**THE TASK**
Repeat exactly the opening lines of the records, ending with the line that contains "You are a computer-use agent. Screen".
BEGIN PROVIDED RECORDS
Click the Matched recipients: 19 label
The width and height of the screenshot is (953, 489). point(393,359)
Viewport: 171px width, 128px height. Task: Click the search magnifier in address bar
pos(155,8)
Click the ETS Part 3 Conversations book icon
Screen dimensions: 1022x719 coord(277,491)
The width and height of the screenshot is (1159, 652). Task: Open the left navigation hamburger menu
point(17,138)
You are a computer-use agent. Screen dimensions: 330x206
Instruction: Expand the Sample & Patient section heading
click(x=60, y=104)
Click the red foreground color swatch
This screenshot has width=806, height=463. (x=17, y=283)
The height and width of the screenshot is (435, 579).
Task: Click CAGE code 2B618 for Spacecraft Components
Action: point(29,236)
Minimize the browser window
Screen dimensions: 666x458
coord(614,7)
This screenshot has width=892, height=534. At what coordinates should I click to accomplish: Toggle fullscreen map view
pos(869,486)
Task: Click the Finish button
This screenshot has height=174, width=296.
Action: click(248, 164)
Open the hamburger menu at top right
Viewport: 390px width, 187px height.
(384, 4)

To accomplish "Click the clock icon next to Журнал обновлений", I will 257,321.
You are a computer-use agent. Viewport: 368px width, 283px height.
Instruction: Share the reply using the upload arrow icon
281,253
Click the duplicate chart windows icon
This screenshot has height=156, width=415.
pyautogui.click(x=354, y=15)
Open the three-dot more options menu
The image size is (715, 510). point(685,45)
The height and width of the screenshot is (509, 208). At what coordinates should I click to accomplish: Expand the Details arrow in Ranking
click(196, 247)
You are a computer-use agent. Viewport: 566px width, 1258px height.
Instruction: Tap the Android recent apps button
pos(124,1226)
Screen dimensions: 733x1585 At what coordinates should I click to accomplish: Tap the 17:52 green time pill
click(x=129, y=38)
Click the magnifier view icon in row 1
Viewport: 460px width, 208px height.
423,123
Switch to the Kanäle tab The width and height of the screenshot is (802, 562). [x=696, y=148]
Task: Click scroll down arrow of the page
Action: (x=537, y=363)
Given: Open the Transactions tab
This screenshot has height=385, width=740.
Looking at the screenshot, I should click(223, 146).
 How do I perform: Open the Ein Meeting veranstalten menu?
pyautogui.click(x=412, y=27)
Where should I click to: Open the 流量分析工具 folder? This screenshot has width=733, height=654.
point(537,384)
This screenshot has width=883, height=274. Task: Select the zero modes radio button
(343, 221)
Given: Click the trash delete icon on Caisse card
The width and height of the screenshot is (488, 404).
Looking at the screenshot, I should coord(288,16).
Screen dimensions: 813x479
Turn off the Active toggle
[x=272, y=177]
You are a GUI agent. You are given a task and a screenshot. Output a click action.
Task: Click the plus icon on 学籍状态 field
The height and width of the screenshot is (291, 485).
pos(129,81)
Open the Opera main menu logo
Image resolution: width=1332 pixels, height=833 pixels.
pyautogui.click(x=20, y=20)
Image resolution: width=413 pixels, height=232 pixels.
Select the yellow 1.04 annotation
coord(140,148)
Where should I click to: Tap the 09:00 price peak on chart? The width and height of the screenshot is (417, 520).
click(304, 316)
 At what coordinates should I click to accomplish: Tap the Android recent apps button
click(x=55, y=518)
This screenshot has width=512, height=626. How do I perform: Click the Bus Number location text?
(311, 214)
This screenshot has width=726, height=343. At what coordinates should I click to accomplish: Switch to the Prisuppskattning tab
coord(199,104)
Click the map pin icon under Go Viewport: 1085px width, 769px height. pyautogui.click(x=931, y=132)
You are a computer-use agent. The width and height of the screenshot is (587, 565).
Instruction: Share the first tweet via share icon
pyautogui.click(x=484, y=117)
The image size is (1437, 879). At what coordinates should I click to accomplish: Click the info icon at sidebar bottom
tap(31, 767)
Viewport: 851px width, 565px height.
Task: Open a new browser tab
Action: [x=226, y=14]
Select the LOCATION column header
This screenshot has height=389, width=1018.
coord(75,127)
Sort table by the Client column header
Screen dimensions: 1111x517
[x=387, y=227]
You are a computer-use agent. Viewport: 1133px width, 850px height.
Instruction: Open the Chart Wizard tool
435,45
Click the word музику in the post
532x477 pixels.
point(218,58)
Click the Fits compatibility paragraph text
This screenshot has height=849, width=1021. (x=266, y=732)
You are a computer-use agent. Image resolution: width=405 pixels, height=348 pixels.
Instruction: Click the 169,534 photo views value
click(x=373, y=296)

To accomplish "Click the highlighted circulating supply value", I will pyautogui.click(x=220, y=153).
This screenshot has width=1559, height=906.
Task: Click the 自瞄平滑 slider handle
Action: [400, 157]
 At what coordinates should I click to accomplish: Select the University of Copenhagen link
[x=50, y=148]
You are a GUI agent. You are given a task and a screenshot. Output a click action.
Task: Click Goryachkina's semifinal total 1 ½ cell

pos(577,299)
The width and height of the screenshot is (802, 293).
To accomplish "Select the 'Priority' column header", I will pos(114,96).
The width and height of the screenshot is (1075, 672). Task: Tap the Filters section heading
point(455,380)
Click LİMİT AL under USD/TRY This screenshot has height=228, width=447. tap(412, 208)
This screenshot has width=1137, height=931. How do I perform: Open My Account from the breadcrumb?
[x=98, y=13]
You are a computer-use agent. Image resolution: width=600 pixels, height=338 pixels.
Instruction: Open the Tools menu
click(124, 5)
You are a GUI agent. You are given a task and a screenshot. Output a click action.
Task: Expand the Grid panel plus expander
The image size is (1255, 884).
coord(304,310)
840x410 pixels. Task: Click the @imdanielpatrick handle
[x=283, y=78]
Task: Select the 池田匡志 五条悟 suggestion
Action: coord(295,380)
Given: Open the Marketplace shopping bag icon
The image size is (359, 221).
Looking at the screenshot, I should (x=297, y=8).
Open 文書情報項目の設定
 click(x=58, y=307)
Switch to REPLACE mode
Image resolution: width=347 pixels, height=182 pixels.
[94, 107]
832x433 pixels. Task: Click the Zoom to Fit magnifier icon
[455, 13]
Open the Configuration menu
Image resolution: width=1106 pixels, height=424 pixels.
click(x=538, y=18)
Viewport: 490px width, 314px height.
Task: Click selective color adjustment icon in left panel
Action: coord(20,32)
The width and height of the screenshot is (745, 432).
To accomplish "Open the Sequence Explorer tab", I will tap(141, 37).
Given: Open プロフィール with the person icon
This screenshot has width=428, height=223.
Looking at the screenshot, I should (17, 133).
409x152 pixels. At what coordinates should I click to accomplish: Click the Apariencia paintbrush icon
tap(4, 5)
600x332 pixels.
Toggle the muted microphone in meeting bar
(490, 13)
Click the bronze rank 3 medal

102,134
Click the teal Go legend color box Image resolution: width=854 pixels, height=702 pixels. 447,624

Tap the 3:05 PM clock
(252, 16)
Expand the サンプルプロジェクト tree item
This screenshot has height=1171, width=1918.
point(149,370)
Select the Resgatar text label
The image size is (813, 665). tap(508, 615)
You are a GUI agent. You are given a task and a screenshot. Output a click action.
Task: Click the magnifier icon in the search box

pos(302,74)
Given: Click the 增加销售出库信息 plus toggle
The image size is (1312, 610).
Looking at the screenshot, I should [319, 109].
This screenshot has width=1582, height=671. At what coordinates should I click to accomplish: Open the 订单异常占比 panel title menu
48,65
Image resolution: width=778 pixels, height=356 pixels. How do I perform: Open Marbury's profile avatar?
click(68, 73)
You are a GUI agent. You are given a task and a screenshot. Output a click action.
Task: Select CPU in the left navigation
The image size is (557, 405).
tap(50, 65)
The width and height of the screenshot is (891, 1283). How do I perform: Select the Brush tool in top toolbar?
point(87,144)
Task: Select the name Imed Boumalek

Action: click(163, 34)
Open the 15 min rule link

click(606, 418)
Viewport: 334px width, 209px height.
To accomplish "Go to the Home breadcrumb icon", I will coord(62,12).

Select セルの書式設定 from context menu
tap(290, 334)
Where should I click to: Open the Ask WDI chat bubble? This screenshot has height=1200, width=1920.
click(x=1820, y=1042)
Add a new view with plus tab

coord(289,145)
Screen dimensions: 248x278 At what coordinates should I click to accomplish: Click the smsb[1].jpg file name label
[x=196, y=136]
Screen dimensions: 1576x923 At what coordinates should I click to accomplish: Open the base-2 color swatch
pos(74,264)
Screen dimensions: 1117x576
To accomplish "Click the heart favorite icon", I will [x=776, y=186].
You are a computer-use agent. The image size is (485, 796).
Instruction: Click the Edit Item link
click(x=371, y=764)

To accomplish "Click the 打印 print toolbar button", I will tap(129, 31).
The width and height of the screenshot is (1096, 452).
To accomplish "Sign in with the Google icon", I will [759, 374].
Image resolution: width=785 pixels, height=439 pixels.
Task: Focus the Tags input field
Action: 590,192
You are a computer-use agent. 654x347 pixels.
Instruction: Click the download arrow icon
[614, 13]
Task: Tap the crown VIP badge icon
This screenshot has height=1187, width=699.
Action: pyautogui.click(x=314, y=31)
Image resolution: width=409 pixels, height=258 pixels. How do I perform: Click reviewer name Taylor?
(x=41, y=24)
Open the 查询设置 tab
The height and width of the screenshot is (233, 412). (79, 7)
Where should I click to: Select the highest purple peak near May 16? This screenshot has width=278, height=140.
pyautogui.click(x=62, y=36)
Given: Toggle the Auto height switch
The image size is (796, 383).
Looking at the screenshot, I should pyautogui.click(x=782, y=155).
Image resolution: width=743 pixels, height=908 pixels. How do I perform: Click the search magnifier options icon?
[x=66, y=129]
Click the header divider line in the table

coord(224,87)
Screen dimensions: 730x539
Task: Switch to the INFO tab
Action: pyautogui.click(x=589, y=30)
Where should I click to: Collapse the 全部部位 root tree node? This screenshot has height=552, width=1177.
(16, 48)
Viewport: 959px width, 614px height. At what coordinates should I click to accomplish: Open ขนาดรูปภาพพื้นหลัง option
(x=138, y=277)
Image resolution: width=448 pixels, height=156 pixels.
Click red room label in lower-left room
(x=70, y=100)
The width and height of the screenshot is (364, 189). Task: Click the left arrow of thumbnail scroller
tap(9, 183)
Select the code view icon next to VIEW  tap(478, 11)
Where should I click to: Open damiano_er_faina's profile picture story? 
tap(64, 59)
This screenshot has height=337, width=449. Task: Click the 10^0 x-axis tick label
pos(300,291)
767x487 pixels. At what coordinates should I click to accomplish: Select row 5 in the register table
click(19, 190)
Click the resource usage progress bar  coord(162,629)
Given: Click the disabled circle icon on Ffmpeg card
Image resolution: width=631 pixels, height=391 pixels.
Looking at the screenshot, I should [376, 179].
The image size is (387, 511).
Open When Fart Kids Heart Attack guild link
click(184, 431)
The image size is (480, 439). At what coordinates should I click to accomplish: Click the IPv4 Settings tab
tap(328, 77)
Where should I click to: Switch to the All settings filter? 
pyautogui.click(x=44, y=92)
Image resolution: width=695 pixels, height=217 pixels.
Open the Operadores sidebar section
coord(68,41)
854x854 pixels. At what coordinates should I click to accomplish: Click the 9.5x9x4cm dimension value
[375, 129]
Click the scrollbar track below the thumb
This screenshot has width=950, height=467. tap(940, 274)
END PROVIDED RECORDS
**TASK RESULT**
Click the Matched recipients: 19 label
The width and height of the screenshot is (953, 489). point(393,359)
Viewport: 171px width, 128px height. Task: Click the search magnifier in address bar
pos(155,8)
Click the ETS Part 3 Conversations book icon
Screen dimensions: 1022x719 coord(277,491)
The width and height of the screenshot is (1159, 652). Task: Open the left navigation hamburger menu
point(17,138)
You are a computer-use agent. Screen dimensions: 330x206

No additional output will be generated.